Contributor: PEDESTRIAN.TV

There’s been ample discussion surrounding David scrubbing the toot with Hayley’s toothbrush on MAFS, with many questioning the legalities of such an act.

“He did one of the most repulsive things in the show’s history,” Hayley recounted on news.com.au’s Not Here To Make Friends podcast.

“No one else lashed out like that, and everyone else was under the same stress.”

I obviously wanted to get to the bottom of this (pun intended), and reached out to a lawyer to discuss the potential legal ramifications of scrubbing the toilet with your partner’s toothbrush.

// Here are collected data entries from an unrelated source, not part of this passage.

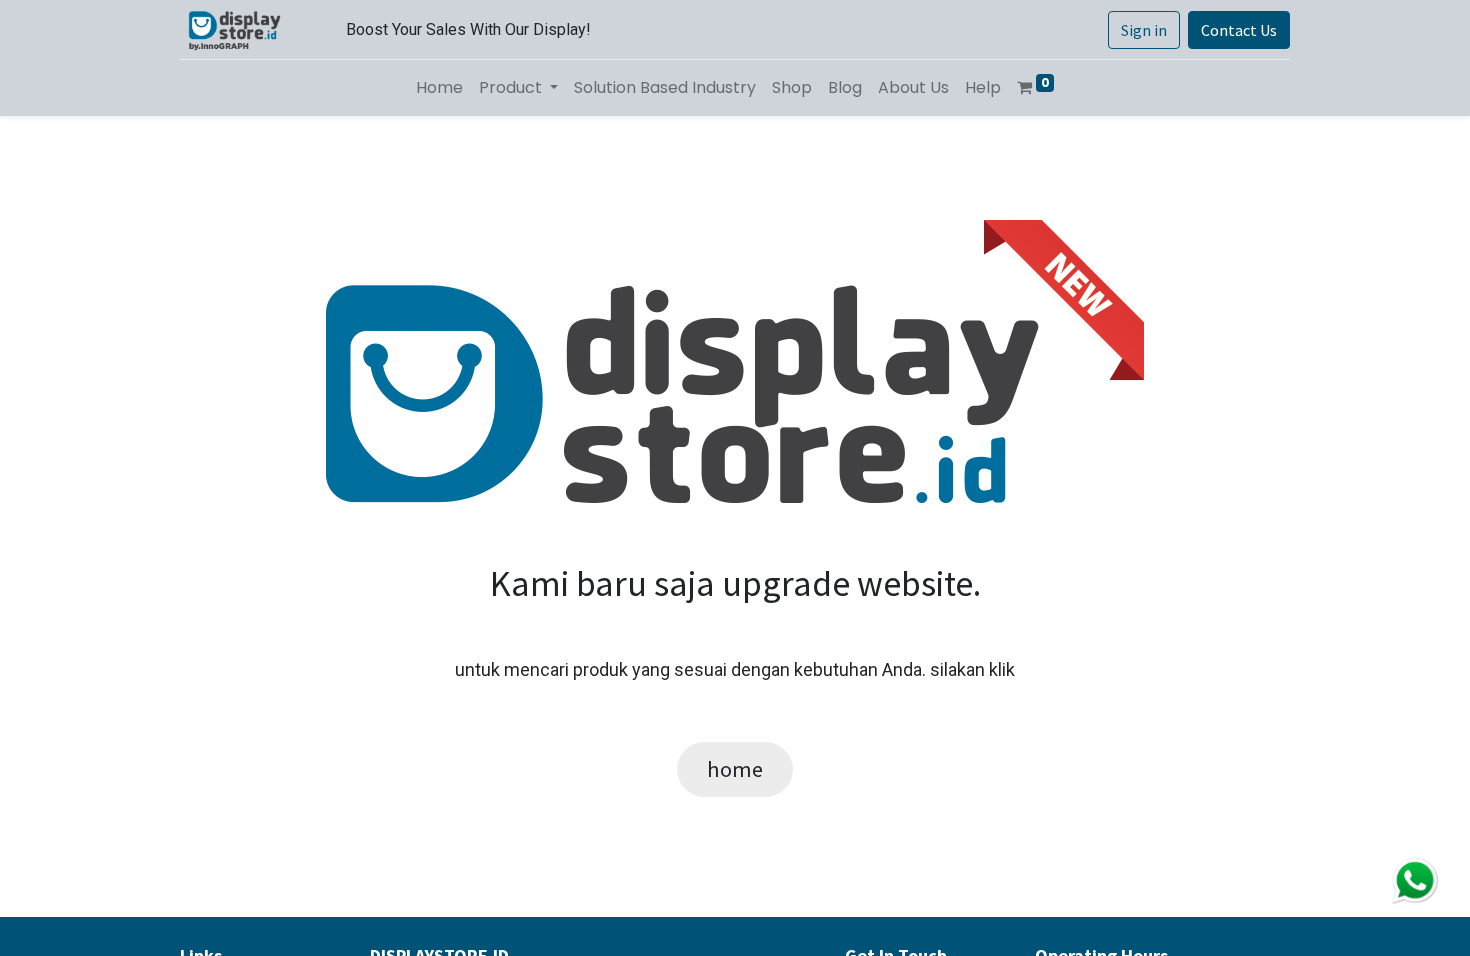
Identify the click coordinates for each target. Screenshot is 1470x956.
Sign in (1144, 30)
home (735, 769)
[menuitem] (439, 88)
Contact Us (1239, 30)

“Unsurprisingly, the criminal law hasn’t come up with a specific offence for rinsing another person’s toothbrush in the toilet bowl,” Michael Bradley of Marque Lawyers told PEDESTRIAN.TV. “However, there are criminal offences that could potentially apply.”

Bradley notes that the toilet-scrubbing fiasco occurred in the context of a domestic relationship. “If the victim had known about it at the time, she would have had ample grounds to seek an apprehended domestic violence order,” he said.

There are also more specific offences that could be potentially relevant, too. “For example, in NSW it is an offence to cause another person to take a poison or other destructive or noxious thing with the intention of causing them distress or pain,” he added. “That would depend on whether the, um, toilet water qualified as noxious (I’m guessing yes) and whether the requisite intention was present.”

So, yeah, long story short, it’s probably not wise to knowingly scrub the toilet with your partner’s toothbrush. Who would’ve thought?